Assane Diouf va enfin rentrer chez lui. Ce jeudi 7 août 2025, le tribunal correctionnel de Dakar a rendu son verdict dans l’affaire opposant l’activiste controversé au ministère public. Relaxé du chef d’accusation d’offense à une personne exerçant les prérogatives du président de la République, il a toutefois été reconnu coupable de diffusion de fausses nouvelles et de propos contraires aux bonnes mœurs.
Le tribunal l’a condamné à quatre mois de prison ferme. Une peine déjà purgée, puisque l’activiste a passé plus de huit mois en détention préventive. Il pourra donc recouvrer immédiatement la liberté.

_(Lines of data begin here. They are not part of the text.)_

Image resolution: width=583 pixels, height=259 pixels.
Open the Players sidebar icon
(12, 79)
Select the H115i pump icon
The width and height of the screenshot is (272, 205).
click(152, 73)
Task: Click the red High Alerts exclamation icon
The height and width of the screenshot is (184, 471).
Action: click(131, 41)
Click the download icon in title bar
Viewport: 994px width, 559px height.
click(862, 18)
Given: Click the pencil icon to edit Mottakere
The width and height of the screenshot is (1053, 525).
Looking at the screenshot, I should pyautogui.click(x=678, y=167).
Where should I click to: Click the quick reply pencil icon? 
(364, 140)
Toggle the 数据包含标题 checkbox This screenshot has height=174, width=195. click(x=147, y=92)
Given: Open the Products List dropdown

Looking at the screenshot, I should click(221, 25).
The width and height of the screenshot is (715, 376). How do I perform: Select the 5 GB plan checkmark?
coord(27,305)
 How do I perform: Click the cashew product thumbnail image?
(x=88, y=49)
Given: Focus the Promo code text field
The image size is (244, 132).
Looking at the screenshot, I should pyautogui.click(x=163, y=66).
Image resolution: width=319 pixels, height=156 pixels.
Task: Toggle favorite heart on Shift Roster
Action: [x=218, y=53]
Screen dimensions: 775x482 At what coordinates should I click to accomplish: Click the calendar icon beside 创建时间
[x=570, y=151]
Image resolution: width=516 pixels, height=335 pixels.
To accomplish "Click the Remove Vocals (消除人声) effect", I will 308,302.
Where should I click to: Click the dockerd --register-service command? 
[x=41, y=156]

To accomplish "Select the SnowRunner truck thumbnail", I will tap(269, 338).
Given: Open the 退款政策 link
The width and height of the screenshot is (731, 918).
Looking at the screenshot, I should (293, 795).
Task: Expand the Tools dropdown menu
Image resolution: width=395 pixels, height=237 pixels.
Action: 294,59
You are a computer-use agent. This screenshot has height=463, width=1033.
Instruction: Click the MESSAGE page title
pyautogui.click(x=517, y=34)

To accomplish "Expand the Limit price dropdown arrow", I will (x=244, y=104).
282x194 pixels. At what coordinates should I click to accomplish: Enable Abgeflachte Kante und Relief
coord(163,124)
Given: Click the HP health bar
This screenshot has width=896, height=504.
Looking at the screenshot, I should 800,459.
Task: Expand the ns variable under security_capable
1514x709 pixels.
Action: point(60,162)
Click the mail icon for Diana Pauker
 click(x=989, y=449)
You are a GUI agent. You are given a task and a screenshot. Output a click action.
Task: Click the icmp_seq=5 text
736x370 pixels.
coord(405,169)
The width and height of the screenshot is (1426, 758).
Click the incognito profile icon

Pour Me Aboubacry Barro, l’un des avocats de la défense, cette décision est « satisfaisante », surtout au vu des réquisitions du parquet qui avait requis deux ans de prison, dont six mois ferme, lors de l’audience du 16 juillet dernier.
La relaxe partielle constitue un soulagement pour Assane Diouf, figure sulfureuse des réseaux sociaux, souvent critiqué pour ses propos virulents. Bien qu’il échappe à une condamnation pour offense à l’institution présidentielle — une infraction fréquemment invoquée contre les opposants —, ses déclarations jugées diffamatoires et moralement répréhensibles ont été sanctionnées par la justice.